ただし、Clawブームに伴う「特権リスク」も指摘されている。AIエージェントに過度な権限を与えることで生じるセキュリティリスクは、先述のCursor事件とも重なるテーマだ。権限設計と安全策のバランスをどう取るかが、エージェント普及の鍵になりそうだ。
オープンソースLLM最新動向:Gemma 4、Qwen 3.6、Mistral Medium 3.5
オープンソースLLMの進化も止まらない。Googleの「Gemma 4」は、NVIDIAがNVFP4量子化版(26Bパラメータ)をリリースし、RTX 5090で約50Kコンテキストを実行可能であることがRedditで確認された。
Qwenの「3.6 27B Neo Code」は、実務用途での評価が進んでいる。Redditユーザーの報告によると、税務会計分野でPDFやExcelファイルからのデータ抽出において、Claudeと同等の精度をローカル環境で実現できているという。処理速度では劣るものの、品質差はほぼないとの評価だ。
また、Mistralの「Medium 3.5(128B)」は、AMDのRyzen AI MAX+ 395(Strix Halo)+ROCm 7.2.1環境での動作がQiitaで報告された。AMD環境での大規模モデル実行の実用性が徐々に高まっている。
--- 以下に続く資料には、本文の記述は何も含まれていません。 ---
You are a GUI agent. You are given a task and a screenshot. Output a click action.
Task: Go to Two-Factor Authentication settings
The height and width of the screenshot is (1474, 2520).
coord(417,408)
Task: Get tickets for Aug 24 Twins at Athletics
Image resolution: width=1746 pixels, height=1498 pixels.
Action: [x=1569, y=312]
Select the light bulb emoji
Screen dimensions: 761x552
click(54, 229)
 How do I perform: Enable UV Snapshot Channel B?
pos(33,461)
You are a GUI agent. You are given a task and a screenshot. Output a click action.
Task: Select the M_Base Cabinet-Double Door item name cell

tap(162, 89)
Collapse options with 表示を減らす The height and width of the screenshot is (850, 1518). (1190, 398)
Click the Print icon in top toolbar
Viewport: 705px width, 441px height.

ガートナー警鐘:AIを「時短ツール」で終わらせる企業の落とし穴
ガートナーは、AIを単なる「時短ツール」として使い続ける企業に対して警鐘を鳴らした。生産性向上だけでAI活用の成果を測る企業と、そうでない企業との間に今後大きな格差が生まれる可能性があるという。
同社は、生産性以外の指標として「イノベーション創出」「意思決定の質」「顧客体験の変革」などを重視すべきだと提言。AIを業務効率化の延長線上でしか捉えていない組織は、競合に遅れを取るリスクがあるとの指摘は、日本企業にとっても示唆に富む内容だ。